* WHAT YOU ARE ASKED TO DO: Take every line containing "computer" out of the records.

* THE DATA:
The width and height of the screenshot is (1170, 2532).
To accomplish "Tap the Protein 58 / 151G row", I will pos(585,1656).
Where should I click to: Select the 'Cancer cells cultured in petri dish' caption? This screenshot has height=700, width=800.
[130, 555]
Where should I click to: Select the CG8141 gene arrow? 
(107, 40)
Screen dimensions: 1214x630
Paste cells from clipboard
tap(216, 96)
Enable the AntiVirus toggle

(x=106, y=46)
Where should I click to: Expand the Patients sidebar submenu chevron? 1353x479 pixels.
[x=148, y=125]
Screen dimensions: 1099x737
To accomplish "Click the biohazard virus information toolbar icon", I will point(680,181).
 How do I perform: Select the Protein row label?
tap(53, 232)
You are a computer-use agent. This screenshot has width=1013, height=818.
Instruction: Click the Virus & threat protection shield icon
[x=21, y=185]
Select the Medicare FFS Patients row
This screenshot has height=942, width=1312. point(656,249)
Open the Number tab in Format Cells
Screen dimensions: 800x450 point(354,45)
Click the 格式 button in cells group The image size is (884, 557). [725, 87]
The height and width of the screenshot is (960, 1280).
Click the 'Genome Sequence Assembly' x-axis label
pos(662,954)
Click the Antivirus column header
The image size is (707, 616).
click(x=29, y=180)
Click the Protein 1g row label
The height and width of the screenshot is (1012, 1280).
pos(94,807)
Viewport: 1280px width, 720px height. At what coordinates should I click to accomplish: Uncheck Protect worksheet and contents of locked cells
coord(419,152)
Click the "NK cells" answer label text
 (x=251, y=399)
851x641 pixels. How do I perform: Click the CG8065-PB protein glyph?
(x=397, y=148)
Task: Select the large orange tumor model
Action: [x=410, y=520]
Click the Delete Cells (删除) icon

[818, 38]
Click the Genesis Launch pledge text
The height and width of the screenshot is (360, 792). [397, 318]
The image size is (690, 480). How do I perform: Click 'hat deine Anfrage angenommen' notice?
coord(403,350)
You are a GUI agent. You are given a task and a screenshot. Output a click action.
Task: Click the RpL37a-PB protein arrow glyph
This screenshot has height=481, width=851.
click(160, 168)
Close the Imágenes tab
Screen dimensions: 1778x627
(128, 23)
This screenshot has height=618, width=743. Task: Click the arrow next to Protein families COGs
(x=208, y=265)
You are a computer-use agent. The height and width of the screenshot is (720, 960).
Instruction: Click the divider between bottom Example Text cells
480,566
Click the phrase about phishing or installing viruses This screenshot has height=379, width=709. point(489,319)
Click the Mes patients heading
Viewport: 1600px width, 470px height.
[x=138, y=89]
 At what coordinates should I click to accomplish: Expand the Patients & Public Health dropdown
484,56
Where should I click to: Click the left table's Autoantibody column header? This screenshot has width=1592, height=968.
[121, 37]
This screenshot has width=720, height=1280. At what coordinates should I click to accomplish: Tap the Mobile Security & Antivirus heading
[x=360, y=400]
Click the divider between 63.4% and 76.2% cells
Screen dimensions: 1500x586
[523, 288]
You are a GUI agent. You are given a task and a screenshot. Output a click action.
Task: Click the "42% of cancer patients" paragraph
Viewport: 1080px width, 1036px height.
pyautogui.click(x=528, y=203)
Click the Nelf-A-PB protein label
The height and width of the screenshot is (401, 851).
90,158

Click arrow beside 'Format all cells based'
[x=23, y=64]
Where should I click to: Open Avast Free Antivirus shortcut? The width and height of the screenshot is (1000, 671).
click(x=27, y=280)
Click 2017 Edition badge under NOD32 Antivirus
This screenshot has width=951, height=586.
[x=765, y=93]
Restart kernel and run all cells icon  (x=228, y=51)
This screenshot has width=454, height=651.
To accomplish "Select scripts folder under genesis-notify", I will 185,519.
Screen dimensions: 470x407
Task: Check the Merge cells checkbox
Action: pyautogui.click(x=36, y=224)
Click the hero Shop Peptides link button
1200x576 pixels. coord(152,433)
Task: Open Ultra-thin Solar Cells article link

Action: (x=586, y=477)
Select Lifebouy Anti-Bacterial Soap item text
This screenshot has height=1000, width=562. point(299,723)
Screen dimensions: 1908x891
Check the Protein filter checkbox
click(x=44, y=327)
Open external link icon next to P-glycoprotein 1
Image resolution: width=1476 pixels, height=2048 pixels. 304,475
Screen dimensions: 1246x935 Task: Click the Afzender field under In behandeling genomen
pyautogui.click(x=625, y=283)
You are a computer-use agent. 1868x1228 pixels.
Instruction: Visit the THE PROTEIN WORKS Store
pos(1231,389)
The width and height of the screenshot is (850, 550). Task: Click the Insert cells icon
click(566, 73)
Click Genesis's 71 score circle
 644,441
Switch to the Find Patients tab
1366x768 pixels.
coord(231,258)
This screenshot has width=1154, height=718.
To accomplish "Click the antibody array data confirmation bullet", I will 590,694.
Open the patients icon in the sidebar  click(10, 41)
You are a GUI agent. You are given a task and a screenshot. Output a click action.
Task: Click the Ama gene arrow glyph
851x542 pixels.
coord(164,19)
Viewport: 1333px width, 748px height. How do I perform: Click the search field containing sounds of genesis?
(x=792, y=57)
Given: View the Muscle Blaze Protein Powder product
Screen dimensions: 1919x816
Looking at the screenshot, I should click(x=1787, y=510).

* RESULT OF THE TASK:
You are a computer-use agent. This screenshot has width=1013, height=818.
You are a computer-use agent. The height and width of the screenshot is (720, 960).
You are a computer-use agent. 1868x1228 pixels.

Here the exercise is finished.